PROMPT:
Would you retype exactly the lines below, from the one containing "Click the 351.10 price scale label" through the end of the entries, both ends included, but not the pictures?

(Items listed in a dataset)
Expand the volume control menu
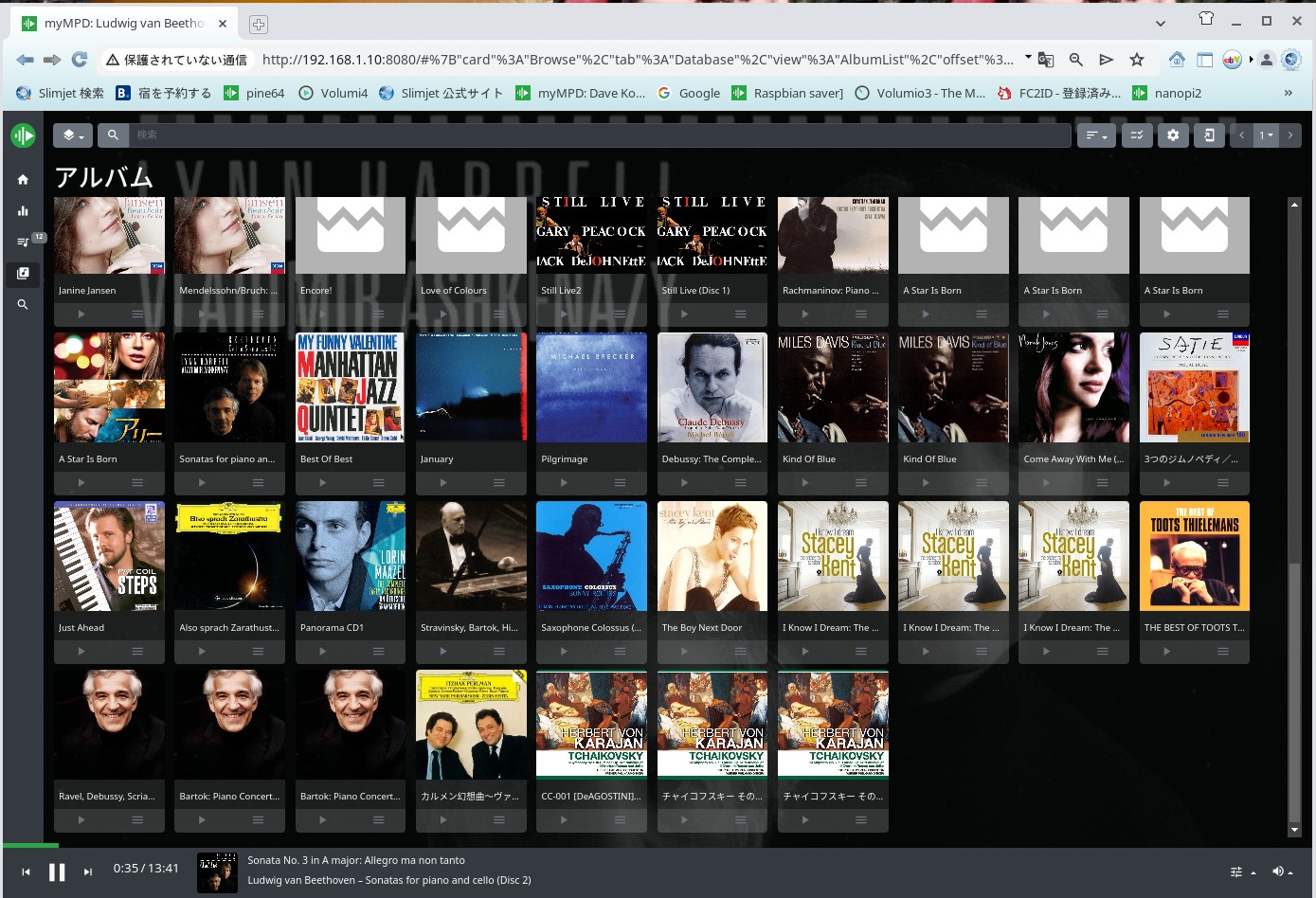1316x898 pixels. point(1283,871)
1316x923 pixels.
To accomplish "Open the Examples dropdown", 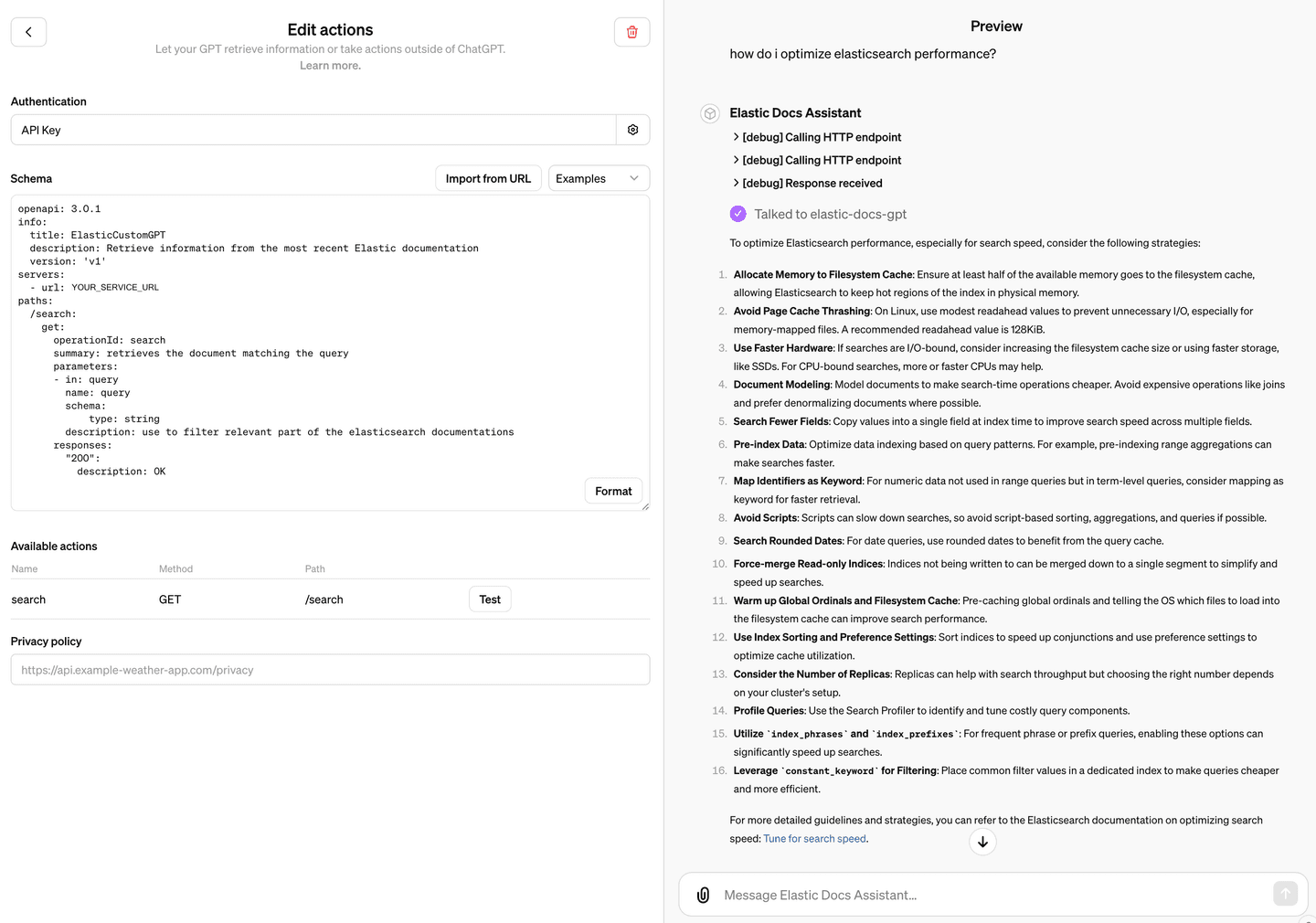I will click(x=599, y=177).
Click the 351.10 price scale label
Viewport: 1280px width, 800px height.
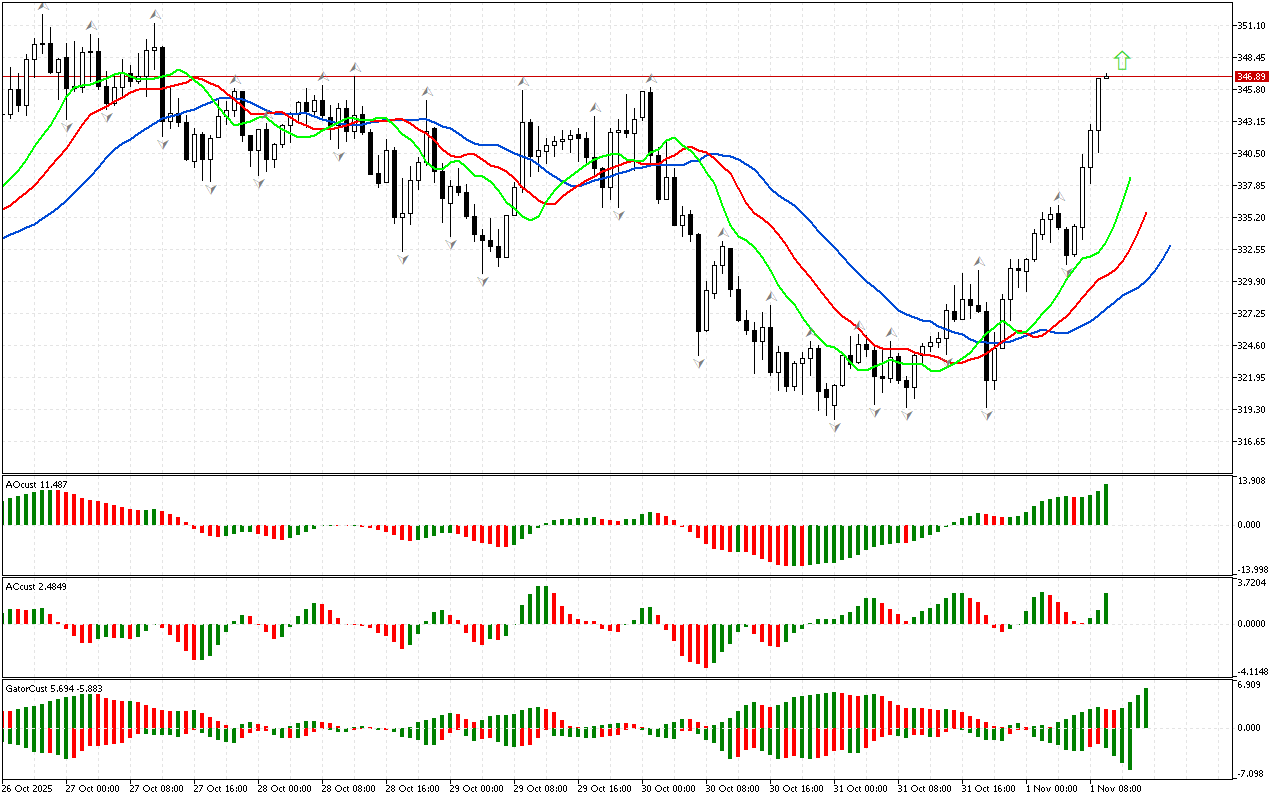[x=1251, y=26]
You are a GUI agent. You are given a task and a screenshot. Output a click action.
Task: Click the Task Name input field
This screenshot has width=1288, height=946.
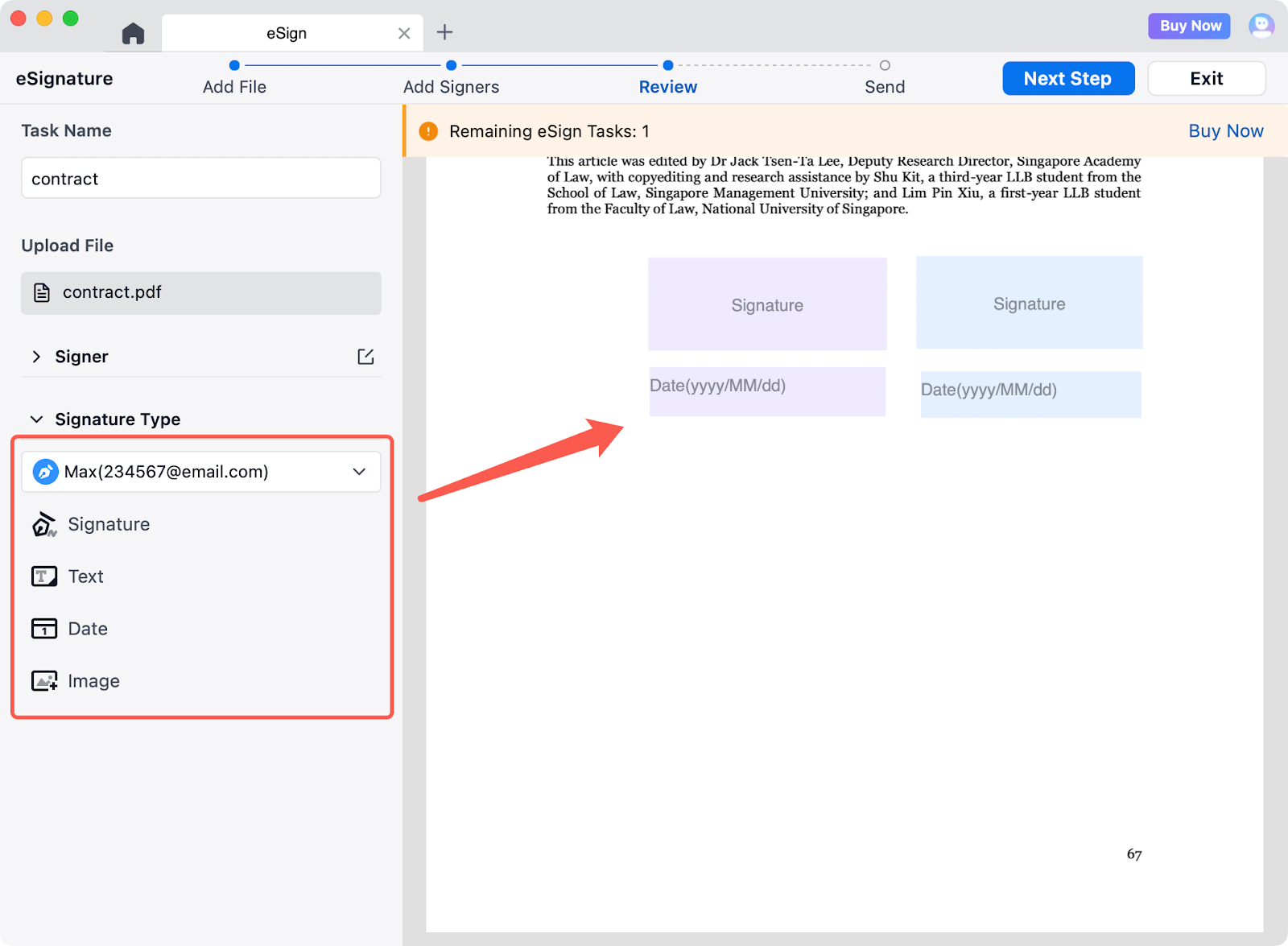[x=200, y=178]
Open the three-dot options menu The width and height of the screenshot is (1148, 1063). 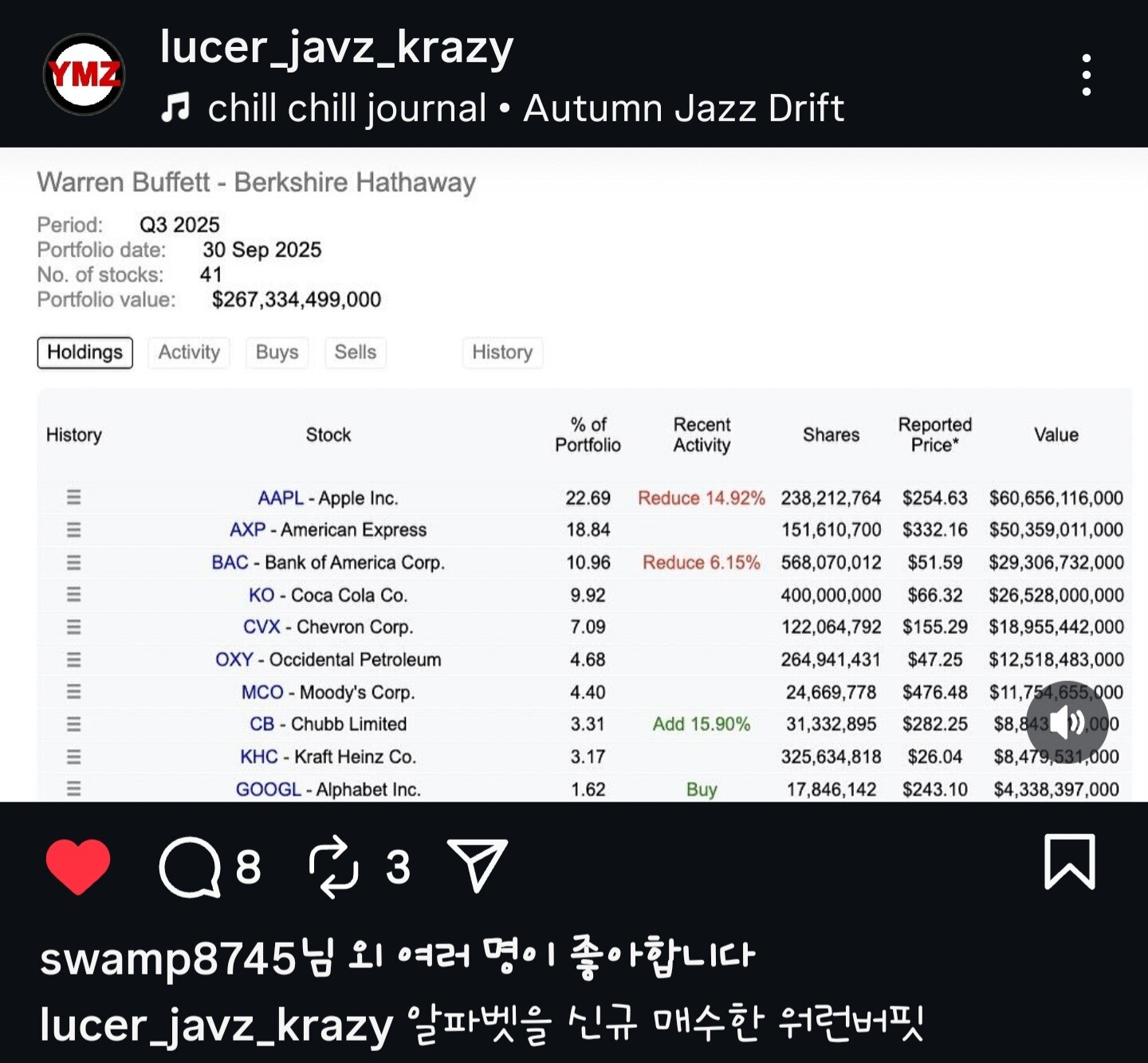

RESPONSE TO THIS EXERCISE:
Click the 351.10 price scale label
Viewport: 1280px width, 800px height.
[x=1251, y=26]
You are a GUI agent. You are given a task and a screenshot. Output a click action.
Task: Click the Task Name input field
This screenshot has width=1288, height=946.
[x=200, y=178]
Open the three-dot options menu The width and height of the screenshot is (1148, 1063). 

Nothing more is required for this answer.